PROBLEM >> Starting at the line that contains "The width and" and continuing through the last of the entries, rewrite those lines with "Automate" changed to "Review" and nothing else altered. Omit the pictures from your answer.
== SUPPLIED RECORDS ==
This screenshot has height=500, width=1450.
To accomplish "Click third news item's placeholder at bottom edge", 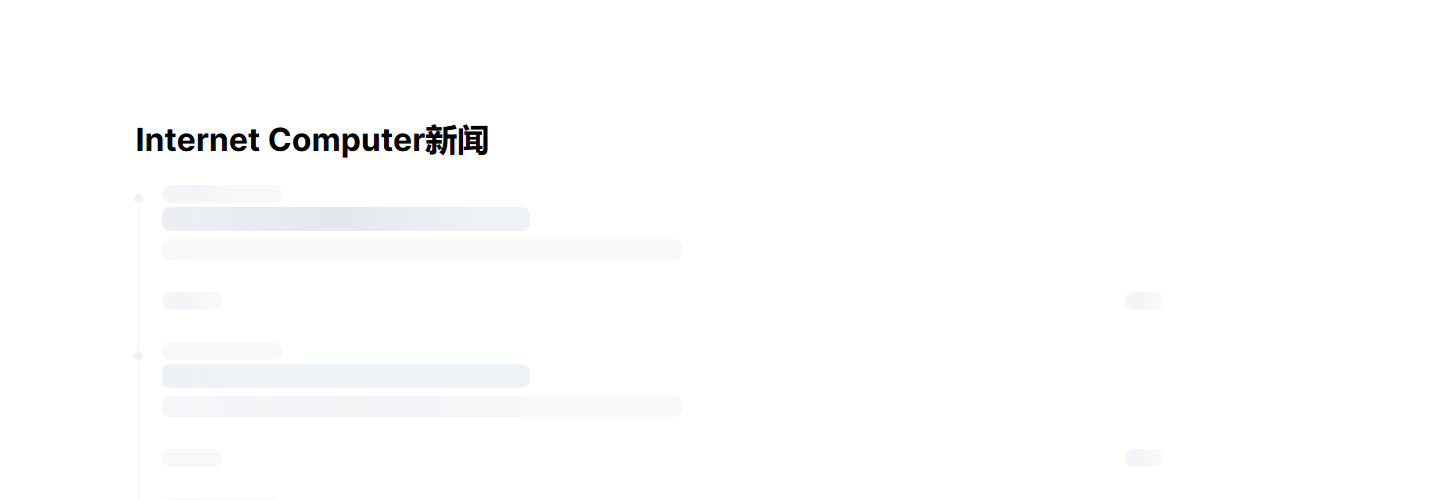I will 218,498.
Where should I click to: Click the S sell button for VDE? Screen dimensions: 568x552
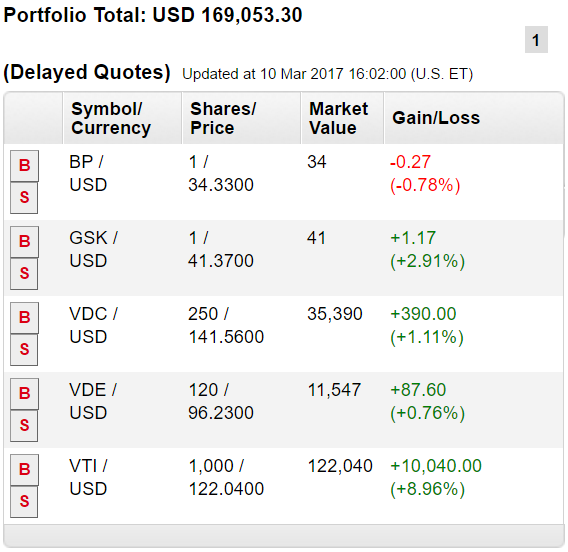(x=24, y=426)
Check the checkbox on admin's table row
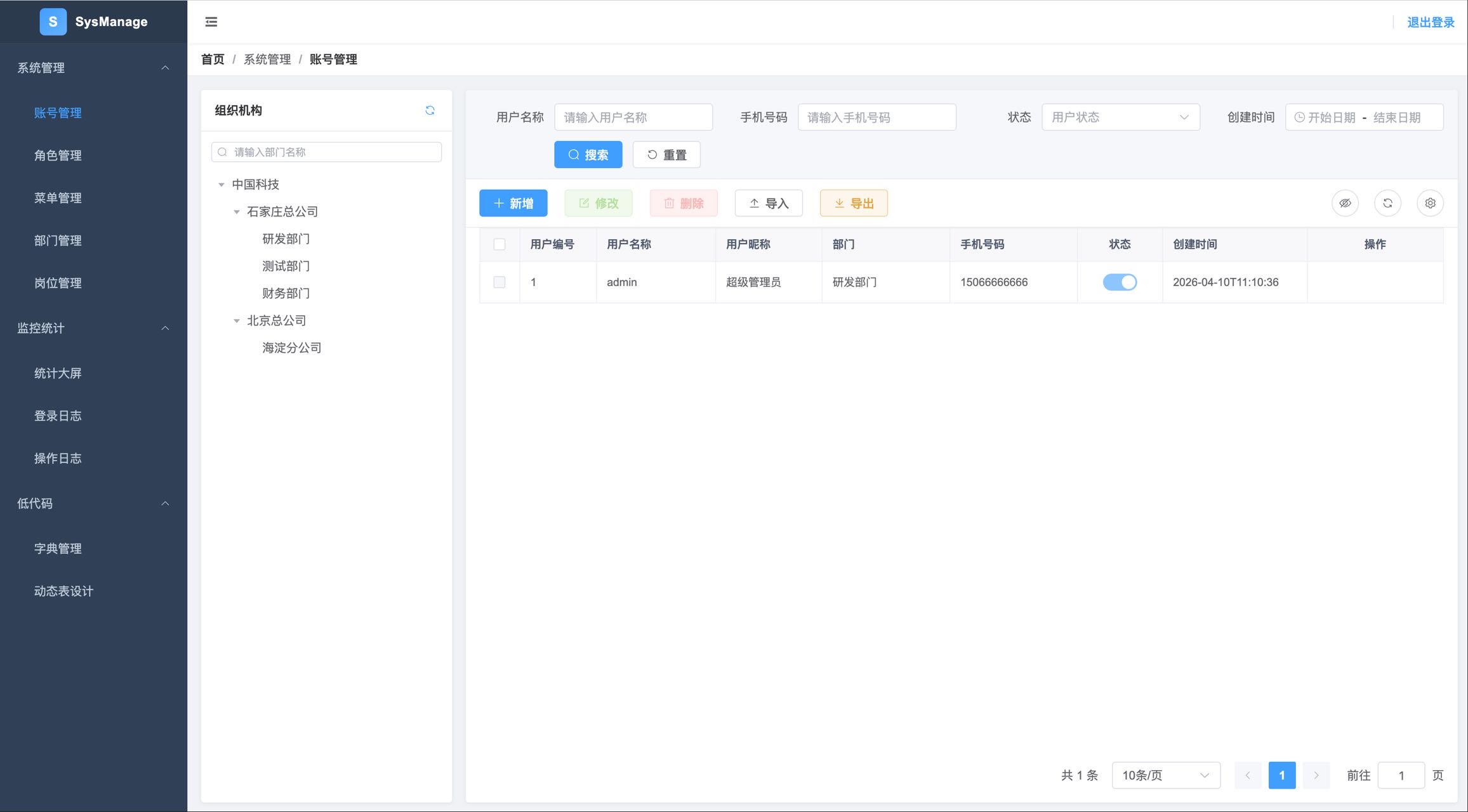This screenshot has height=812, width=1468. (x=499, y=282)
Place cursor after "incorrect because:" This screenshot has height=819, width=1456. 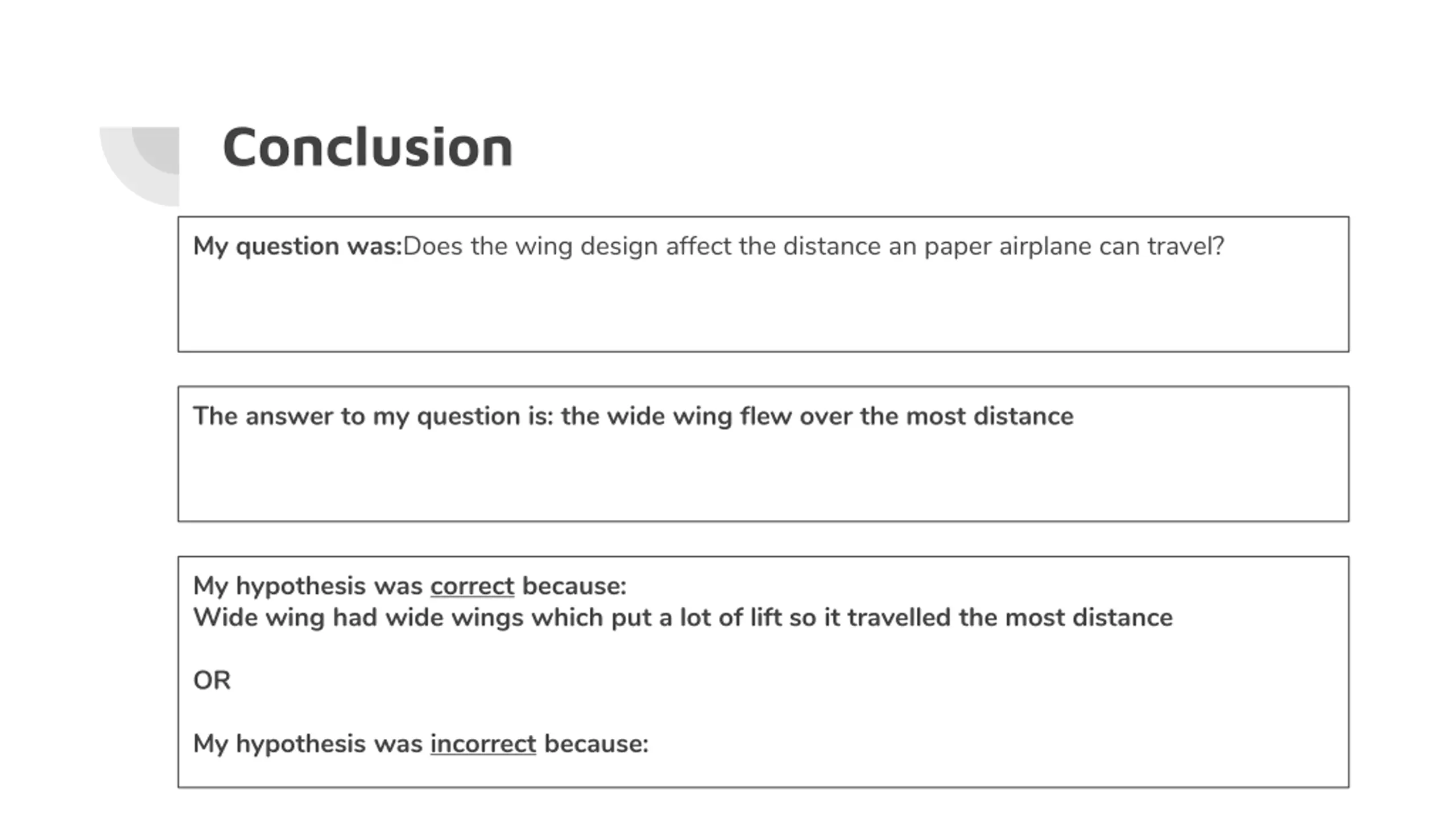pos(650,744)
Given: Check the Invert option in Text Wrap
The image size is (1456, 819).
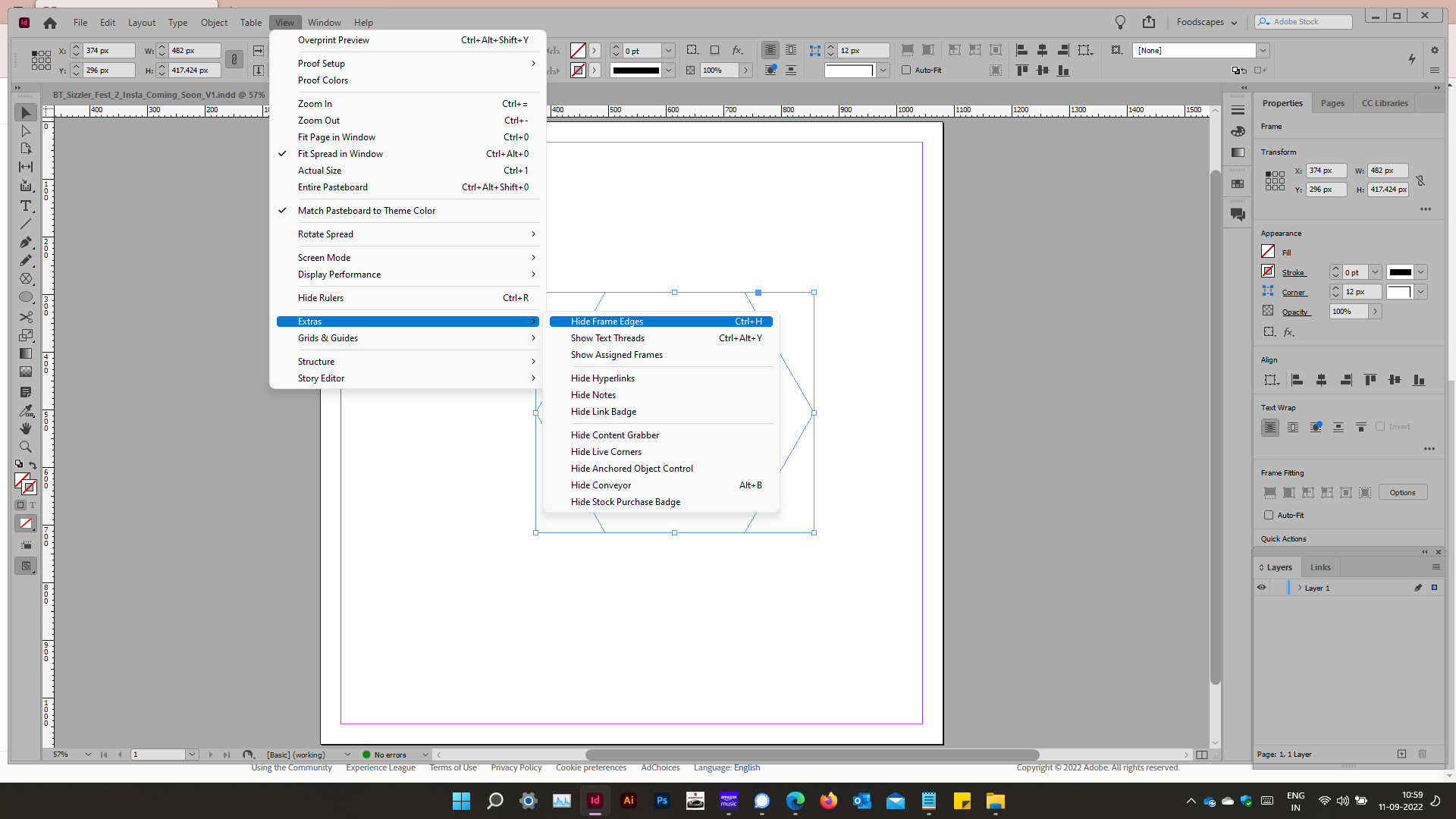Looking at the screenshot, I should [1380, 426].
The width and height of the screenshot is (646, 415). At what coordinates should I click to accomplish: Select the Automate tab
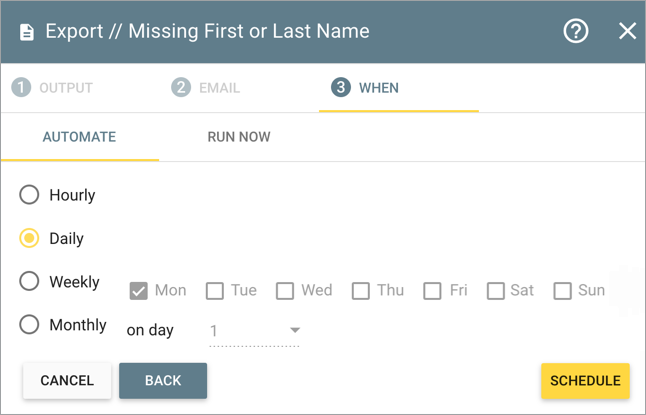pos(79,137)
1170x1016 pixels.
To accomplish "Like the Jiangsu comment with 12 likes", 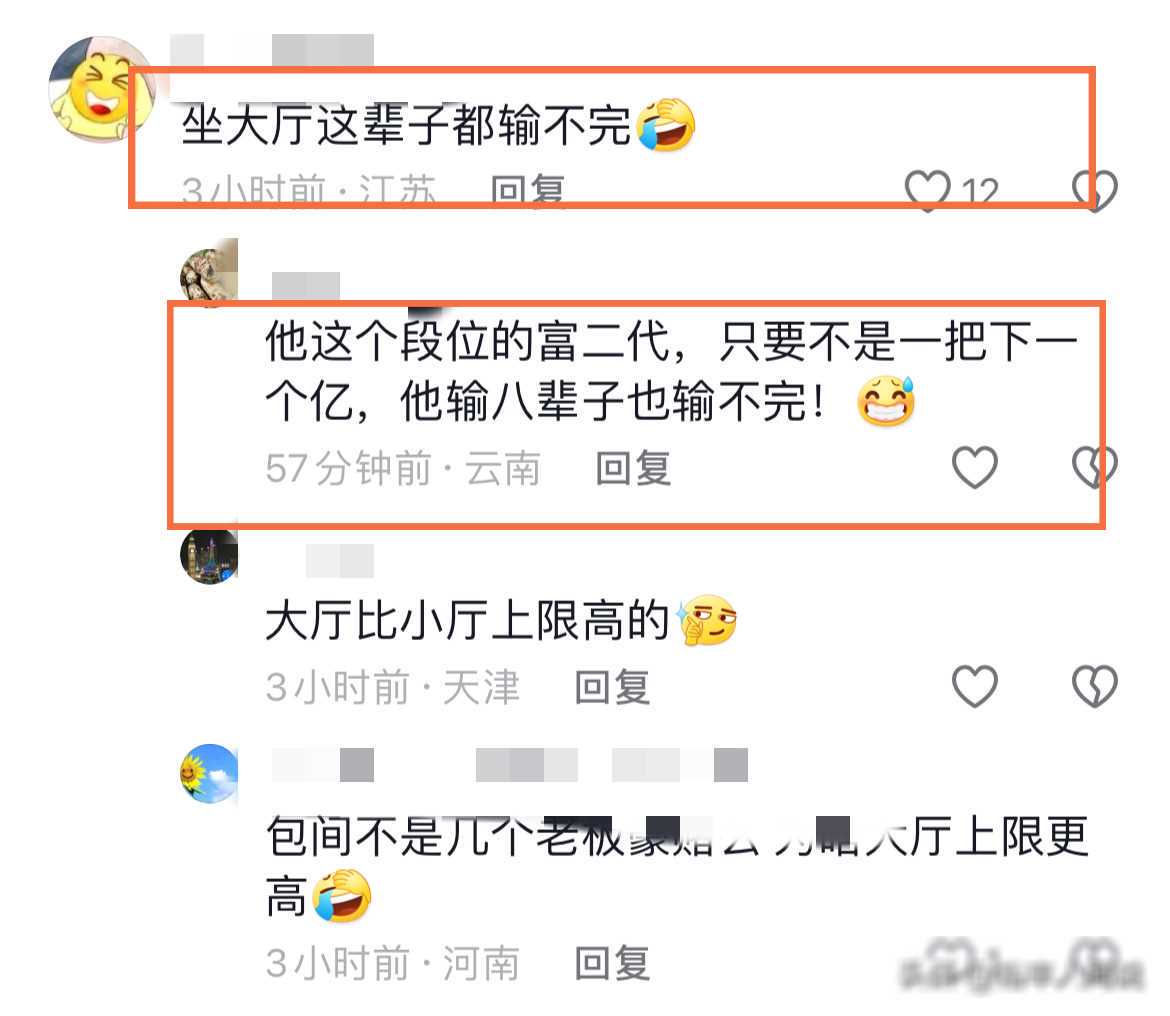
===
RESULT >>
The width and height of the screenshot is (646, 415). At what coordinates should I click to accomplish: Select the Review tab
pos(79,137)
1170x1016 pixels.
To accomplish "Like the Jiangsu comment with 12 likes", 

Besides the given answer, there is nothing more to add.